Samuels came under heavy scrutiny this week following a City Council budget hearing on Monday, where he faced questions about The Post’s report that, while serving as superintendent of Manhattan’s District 3 in 2023, he approved a $180,000 no-bid contract for Sean Kreyling, a vendor not approved by the Department of Education.
Emails reviewed by The Post also indicate that payments were divided between two companies linked to Kreyling, keeping each below the $25,000 level that would have prompted city financial oversight.
“Chancellor Kamar Samuels has lost the confidence of public school parents, educators, and school administrators.

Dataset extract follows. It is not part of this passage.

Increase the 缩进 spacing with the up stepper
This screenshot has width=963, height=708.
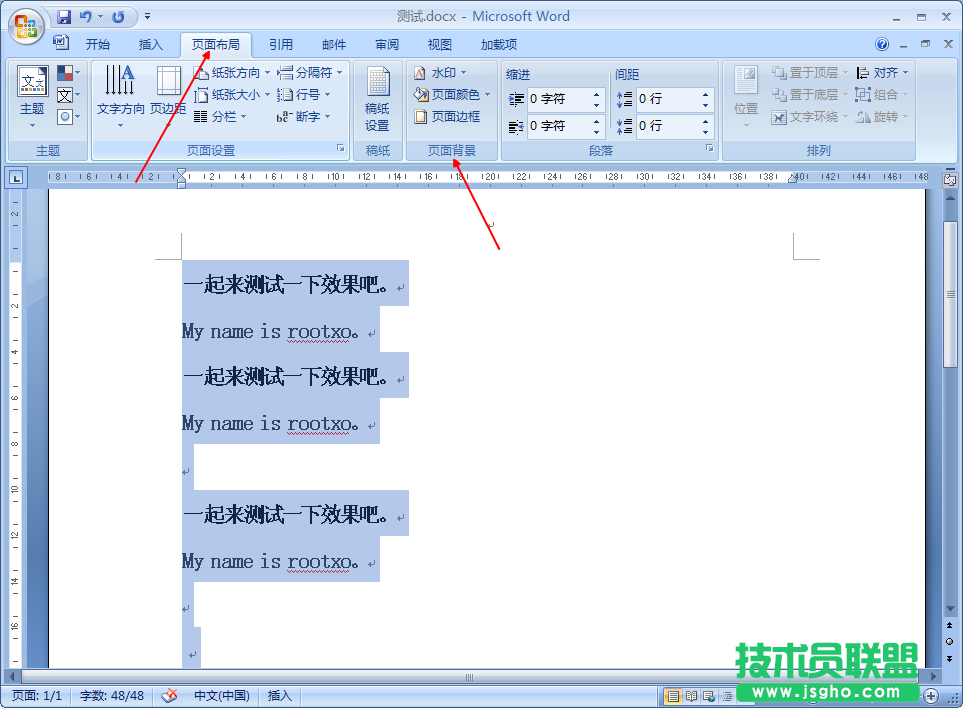pyautogui.click(x=596, y=95)
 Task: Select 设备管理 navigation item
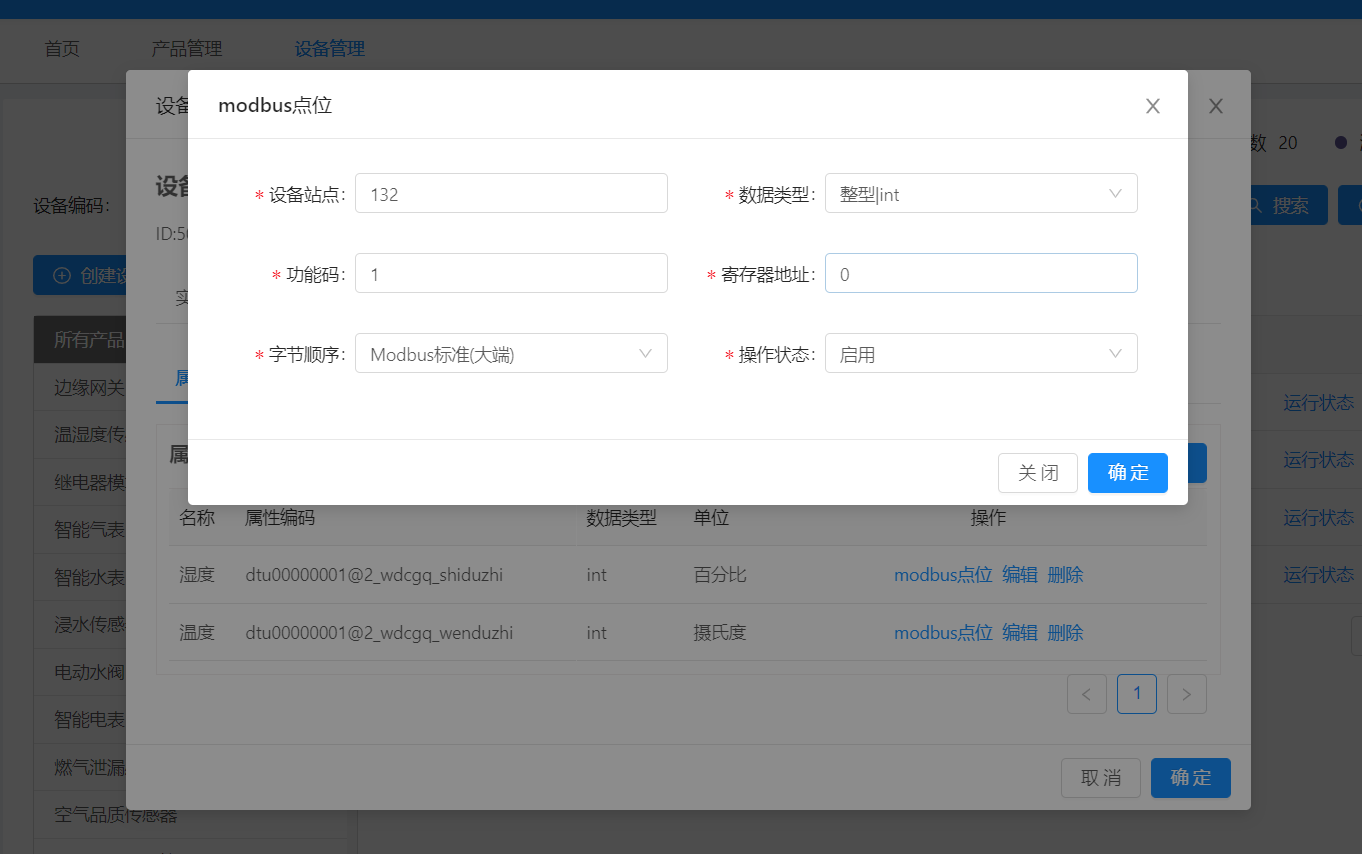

He should step down,” New York City Councilman Phil Wong, a Queens Democrat, told The Post.
According to a City Hall source, the Department of Education is already preparing for the possibility that Samuels will be removed, a move that would make him the agency’s fourth chancellor in five years.
“He’s a dead man walking,” the source said.
“People don’t really like him anyway — people believe he is in way over his head,” a well-placed DOE source told The Post.
Before DOE General Counsel Liz Vladeck shut down further questions, Samuels testified Monday that he regrets “the lapses in policy and procedures that took place while I was the superintendent, and the actions in question were all meant to [be] in the pursuit of educational opportunity.”

Samuels’ week only got worse after Kreyling was suddenly called in to testify at a hearing Wednesday, and pointed the finger squarely at Samuels and also accused the SCI — the independent DOE investigative body — of engaging in a rigged investigation to cover for him.
“It had a narrative that it wanted to carry out from start to finish, protecting certain individuals, and ultimately it allowed me and my organization to be the scapegoats for the very poor decisions of Kamar Samuels,” he testified at the hearing.
The June 2025 SCI report pinned the blame on Kreyling and Samuels’ former Deputy Superintendent, Mariela Graham — who signed a near-identical contract with Kreyling in 2024 — and made no mention of Samuels’ role in the scheme.
City Councilman Frank Morano (R–Staten Island) demanded accountability after Kreyling’s testimony.
“What troubles me isn’t just the allegation itself. It’s the possibility that there may be one set of rules for rank-and-file employees and another set of rules for senior leadership,” Morano said.
The DOE and Samuels did not respond to The Post’s request for comment.